Van Slobbe sieht nicht alle Punkte der Reform negativ: Positiv sei, dass die Beiräte Antragsrecht erhalten und Wahltermine zusammengelegt werden sollen. Auch die Stärkung des Rederechts sei gut. Kritik hagelt es aber wegen der Optionsregelung, wonach Kommunalparlamente als alternative Form der Beteiligung anstelle des gewählten Ausländerbeirats eine Kommission berufen können. Die Ausländerbeiräte sind vor allem enttäuscht von den Grünen: Die "langjährige gute Zusammenarbeit" mit der Partei sei nun ein "Trümmerfeld", sagt van Slobbe.

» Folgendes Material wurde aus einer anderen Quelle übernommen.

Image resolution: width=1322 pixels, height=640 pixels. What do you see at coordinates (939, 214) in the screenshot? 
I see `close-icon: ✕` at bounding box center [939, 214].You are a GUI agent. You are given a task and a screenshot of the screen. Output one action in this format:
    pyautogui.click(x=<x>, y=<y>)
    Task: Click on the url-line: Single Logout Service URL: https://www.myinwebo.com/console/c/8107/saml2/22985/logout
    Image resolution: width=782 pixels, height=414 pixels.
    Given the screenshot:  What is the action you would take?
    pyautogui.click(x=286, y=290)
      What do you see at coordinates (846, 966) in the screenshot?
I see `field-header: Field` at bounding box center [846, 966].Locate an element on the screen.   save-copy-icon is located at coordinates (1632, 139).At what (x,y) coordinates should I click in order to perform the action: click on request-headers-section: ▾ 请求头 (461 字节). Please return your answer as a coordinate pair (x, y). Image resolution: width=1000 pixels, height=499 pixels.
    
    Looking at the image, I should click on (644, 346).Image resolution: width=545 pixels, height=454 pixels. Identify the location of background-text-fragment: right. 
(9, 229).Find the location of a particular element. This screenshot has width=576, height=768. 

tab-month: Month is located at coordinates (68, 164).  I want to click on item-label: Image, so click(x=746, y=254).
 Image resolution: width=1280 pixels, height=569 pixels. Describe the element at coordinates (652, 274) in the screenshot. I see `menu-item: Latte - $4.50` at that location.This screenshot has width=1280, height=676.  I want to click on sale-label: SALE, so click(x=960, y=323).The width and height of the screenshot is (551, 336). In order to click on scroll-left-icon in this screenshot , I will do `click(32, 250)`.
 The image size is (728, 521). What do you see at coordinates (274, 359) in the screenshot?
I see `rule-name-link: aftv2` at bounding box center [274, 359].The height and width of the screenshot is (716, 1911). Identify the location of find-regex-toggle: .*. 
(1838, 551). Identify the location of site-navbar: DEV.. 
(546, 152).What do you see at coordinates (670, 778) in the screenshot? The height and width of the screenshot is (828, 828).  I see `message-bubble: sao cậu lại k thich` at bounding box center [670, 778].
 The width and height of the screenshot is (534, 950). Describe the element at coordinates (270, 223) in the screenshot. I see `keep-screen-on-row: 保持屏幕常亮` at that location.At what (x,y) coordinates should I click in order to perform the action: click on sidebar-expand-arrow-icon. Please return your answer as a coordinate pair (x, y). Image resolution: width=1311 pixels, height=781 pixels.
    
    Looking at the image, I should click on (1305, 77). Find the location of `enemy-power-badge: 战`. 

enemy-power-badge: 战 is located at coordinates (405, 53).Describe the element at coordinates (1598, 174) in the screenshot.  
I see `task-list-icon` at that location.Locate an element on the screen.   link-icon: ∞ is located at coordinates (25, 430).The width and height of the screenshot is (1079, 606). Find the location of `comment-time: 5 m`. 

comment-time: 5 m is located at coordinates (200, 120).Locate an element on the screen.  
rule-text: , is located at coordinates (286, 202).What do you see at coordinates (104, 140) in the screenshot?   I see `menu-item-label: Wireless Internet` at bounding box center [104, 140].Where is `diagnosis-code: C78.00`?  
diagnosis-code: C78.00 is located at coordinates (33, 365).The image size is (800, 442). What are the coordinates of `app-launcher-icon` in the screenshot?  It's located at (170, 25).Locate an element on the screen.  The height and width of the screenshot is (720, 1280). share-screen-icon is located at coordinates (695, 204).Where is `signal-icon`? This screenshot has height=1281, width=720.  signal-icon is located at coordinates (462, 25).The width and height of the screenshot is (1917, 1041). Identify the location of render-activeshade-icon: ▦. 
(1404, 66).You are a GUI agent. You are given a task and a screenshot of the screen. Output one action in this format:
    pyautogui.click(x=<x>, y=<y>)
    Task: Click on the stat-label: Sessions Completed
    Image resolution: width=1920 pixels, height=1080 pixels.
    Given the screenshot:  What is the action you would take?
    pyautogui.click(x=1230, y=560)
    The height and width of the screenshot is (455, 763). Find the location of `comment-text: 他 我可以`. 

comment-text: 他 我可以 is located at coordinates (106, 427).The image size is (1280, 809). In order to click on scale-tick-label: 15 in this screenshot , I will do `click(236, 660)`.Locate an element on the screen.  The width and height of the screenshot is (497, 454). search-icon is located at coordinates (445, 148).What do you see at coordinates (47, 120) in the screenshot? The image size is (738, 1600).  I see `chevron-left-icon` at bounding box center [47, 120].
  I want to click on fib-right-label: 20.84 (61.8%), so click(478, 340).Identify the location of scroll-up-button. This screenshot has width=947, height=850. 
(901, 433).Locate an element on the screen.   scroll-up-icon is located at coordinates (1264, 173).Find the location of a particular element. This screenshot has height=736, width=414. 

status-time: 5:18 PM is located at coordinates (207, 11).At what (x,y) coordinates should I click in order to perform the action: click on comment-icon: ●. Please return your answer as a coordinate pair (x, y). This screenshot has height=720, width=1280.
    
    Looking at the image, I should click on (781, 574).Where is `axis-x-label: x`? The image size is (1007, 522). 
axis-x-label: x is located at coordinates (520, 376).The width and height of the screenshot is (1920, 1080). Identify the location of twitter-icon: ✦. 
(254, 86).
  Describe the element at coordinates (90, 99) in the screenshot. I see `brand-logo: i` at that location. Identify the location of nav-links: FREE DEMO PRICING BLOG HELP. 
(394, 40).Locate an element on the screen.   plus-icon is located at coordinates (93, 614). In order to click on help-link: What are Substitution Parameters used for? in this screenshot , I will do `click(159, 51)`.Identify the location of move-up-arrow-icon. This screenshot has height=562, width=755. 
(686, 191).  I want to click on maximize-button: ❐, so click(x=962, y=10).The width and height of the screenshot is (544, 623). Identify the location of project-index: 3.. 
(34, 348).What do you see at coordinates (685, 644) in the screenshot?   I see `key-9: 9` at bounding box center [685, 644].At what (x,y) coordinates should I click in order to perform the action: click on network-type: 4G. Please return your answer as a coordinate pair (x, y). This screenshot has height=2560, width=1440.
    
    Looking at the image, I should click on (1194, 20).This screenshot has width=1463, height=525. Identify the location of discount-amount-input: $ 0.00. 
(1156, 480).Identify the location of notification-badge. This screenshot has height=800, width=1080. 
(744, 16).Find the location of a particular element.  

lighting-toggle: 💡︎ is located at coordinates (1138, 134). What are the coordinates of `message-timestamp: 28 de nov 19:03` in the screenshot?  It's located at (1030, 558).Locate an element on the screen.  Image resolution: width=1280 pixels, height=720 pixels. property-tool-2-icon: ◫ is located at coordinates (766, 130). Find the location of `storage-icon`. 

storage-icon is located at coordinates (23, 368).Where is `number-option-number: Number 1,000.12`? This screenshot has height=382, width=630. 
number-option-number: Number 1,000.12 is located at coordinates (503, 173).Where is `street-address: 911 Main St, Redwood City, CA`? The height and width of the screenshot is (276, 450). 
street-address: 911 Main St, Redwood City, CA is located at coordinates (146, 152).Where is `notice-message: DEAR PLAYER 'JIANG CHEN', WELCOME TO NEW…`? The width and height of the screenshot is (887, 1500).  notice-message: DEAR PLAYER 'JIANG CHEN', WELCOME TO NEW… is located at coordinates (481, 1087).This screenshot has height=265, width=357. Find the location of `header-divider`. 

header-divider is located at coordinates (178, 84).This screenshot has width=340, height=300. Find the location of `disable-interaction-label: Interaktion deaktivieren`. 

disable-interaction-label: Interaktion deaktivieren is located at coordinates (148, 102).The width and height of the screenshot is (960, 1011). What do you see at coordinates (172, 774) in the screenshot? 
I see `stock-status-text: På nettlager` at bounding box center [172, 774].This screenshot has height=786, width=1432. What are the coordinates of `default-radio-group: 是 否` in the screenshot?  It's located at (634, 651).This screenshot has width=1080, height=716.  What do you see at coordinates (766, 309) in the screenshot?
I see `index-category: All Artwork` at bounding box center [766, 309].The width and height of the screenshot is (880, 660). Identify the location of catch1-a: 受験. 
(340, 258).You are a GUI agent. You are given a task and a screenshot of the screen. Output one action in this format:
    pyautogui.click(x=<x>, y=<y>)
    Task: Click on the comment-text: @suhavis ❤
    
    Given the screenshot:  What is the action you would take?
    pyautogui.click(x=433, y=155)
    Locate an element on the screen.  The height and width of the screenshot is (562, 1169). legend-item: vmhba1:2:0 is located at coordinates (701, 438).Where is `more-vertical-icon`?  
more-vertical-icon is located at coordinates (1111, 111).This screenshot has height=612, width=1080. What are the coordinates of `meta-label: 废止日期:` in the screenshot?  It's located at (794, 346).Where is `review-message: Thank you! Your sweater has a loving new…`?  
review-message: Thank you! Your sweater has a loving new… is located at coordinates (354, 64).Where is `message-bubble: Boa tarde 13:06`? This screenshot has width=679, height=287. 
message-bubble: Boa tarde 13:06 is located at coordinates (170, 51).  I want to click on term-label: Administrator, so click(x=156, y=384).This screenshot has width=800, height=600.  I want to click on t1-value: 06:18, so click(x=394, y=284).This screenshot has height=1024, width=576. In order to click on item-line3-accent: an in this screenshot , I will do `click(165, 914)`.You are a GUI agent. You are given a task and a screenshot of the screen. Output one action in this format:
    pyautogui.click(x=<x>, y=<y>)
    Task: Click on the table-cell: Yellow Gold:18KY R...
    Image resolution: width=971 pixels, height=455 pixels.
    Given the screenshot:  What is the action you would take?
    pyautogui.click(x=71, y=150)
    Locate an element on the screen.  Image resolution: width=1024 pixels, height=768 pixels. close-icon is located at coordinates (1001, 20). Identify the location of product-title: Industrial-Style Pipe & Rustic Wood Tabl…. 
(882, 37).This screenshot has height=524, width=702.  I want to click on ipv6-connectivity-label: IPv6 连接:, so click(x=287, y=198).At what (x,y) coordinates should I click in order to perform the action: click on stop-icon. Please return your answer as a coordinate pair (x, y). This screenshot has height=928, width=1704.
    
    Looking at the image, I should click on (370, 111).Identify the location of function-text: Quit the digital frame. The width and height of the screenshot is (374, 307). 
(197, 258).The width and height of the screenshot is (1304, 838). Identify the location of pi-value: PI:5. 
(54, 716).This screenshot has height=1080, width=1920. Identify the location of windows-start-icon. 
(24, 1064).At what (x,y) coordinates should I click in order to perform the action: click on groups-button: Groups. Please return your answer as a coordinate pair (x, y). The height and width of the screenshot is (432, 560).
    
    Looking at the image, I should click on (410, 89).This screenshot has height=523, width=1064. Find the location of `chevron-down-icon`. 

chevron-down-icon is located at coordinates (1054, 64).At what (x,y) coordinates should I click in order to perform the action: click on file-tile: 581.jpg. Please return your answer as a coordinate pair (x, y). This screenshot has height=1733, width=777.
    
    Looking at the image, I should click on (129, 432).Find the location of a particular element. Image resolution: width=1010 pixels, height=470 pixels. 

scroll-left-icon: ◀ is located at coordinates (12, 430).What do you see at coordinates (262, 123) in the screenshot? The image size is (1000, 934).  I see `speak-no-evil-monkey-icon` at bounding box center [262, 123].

Auch der Gießener SPD-Landtagsabgeordnete Frank-Tilo Becher hat die Reform als "fatalen Affront gegen die hessischen Ausländerbeiräte" bezeichnet, Becher glaubt, es sei besser gewesen, "die Idee von eingesetzten Integrations-Kommissionen als möglichen Einstieg auf dem Weg hin zu gewählten Beiräten stehen zu lassen", ohne gezielte Abschaffung der Ausländerbeiräte zu ermöglichen. Dass den Bedenken der Gremien kein Gehör geschenkt worden sei, sei gerade in der heutigen Zeit "ein falsches und gefährliches Signal", betont Becher.